Get Secure Website Hosting With WP Engine
Your website is only as good as the platform it’s hosted on. Website hosting is often viewed as a commodity – find the cheapest option available and call it a day. But it truly is a case of “you get what you pay for” – and cheap comes with a lack of security, infrequent or inaccessible backups, inadequate customer support, slow speeds, little storage and a poor online interface.
Enable Auto-Updates to Website Plugins, Themes, Frameworks, Etc.
If you have time to manually run updates at least once a month, do it. That way you’ll be able to check each one to make sure that there are no conflicts and that nothing “breaks.” But if you aren’t going to do it regularly, then enable auto-updates for all the online tools you use.
Most hacking attacks target out of date plugins and vulnerable themes or frameworks. Updates are intended to patch (or fix) problems as soon as they’re identified. Ignore the update and you leave yourself open to attack. Plus, as technology continues to improve, you may find yourself with a website or functionality that just won’t work with everyone else’s newer technology.
Receive Credit Card Payments Using Stripe
Most companies want to accept credit card payments but they’re not sure how to do it easily and cost-effectively (and without compromising security). Your best option is to use Stripe. This is an online payment gateway that lets you capture credit card details online or by phone and sends the money to your bank account. It’s easy, seamless and costs just 2.9% plus $0.30 per transaction.
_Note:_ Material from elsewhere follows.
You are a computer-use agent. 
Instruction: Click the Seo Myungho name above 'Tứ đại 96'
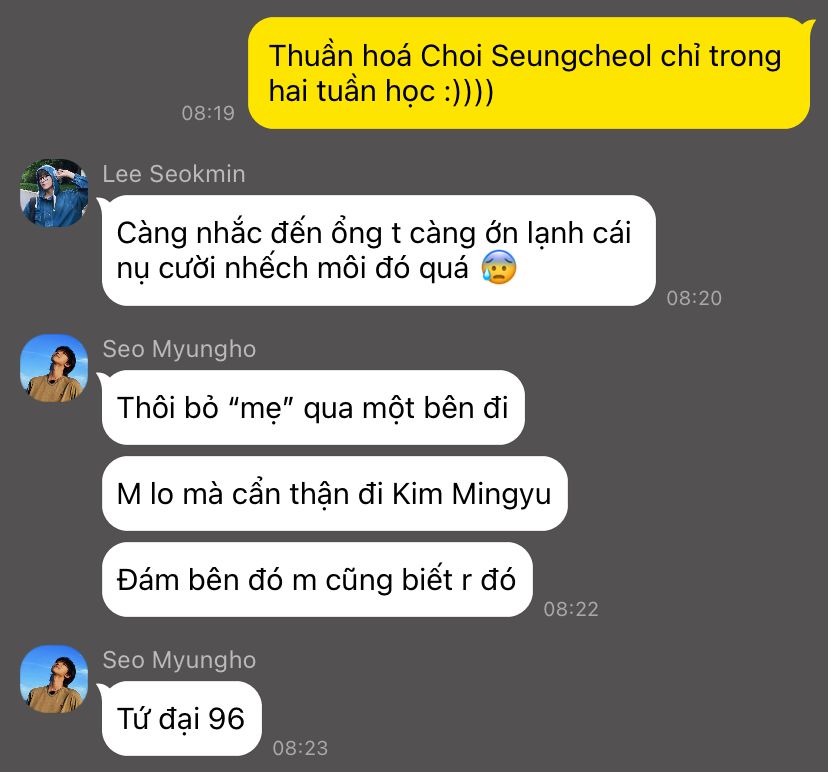click(x=179, y=660)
There are many more tools I can recommend but these four are going to have the biggest impact on your online safety. If hackers can’t find an easy way into your website, they’ll move on. If no one can access your passwords, they can’t break into your accounts. If credit card details aren’t lying around, it’s harder for fraudulent charges to happen. And if you have great hosting with daily backups, you can recover your site in the unlikely event that something does go wrong.